• What you should do:
Below are entries; output exactly the lines from the one with "Foster Consulting, Inc. (844, 1456)" to the one with "Directions (1211, 781)", both included, and nothing else.
*** Data section Section Begins ***
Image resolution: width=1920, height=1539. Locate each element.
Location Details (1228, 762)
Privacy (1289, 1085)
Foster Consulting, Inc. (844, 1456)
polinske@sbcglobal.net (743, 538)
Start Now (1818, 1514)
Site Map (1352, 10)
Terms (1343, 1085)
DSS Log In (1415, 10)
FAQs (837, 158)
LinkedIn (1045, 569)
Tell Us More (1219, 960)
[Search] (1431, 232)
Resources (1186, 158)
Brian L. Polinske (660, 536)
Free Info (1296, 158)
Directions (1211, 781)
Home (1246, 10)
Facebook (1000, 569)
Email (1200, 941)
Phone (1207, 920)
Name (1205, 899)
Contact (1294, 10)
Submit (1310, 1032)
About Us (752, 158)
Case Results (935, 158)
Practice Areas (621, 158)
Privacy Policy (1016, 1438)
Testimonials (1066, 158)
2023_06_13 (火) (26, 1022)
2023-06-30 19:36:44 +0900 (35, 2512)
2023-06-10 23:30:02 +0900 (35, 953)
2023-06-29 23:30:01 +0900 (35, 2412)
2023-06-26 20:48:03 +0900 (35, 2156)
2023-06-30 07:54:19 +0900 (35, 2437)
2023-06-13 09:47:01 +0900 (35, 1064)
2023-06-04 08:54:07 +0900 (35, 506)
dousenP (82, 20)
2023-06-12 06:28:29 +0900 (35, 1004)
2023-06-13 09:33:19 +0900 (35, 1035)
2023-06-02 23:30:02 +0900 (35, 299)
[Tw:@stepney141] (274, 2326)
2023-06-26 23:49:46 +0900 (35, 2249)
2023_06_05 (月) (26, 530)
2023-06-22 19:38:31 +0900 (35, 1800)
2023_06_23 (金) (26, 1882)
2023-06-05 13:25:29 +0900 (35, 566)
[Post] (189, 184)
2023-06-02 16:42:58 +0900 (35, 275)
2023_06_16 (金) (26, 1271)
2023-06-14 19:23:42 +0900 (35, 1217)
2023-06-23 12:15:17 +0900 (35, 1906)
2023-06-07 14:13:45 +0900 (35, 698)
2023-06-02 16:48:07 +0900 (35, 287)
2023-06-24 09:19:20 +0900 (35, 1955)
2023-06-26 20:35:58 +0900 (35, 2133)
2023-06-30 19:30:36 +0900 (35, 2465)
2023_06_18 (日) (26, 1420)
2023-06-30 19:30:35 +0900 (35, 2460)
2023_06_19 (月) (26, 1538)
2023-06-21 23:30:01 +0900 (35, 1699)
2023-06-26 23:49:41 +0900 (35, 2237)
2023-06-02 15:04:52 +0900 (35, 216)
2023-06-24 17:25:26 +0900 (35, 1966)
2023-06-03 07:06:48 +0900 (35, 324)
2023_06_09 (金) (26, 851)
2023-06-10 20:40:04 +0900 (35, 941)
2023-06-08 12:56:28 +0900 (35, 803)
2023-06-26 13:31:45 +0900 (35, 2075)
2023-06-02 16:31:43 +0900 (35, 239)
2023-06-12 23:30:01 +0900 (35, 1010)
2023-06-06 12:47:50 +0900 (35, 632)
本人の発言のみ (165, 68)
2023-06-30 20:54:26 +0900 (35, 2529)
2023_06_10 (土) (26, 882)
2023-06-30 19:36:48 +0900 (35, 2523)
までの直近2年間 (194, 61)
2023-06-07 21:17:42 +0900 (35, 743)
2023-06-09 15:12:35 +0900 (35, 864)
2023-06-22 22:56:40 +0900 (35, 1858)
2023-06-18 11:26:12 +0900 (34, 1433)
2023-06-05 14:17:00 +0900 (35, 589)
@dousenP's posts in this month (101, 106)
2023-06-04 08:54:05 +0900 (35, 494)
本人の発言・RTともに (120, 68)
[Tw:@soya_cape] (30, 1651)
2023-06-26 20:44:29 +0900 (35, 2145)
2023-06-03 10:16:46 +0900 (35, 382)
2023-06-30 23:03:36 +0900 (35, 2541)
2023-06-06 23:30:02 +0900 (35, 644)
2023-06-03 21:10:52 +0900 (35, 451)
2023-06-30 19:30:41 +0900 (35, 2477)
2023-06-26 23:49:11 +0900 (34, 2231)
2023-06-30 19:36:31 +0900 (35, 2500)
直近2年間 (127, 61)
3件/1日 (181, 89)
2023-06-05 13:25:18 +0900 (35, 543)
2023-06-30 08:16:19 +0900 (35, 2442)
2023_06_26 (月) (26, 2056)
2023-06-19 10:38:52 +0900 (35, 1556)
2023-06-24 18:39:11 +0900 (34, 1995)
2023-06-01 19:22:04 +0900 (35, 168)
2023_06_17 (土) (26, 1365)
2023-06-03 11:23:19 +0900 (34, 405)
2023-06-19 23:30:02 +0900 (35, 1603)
*** Data section Section Ends ***
• Reply:
Foster Consulting, Inc. (844, 1456)
polinske@sbcglobal.net (743, 538)
Start Now (1818, 1514)
Site Map (1352, 10)
Terms (1343, 1085)
DSS Log In (1415, 10)
FAQs (837, 158)
LinkedIn (1045, 569)
Tell Us More (1219, 960)
[Search] (1431, 232)
Resources (1186, 158)
Brian L. Polinske (660, 536)
Free Info (1296, 158)
Directions (1211, 781)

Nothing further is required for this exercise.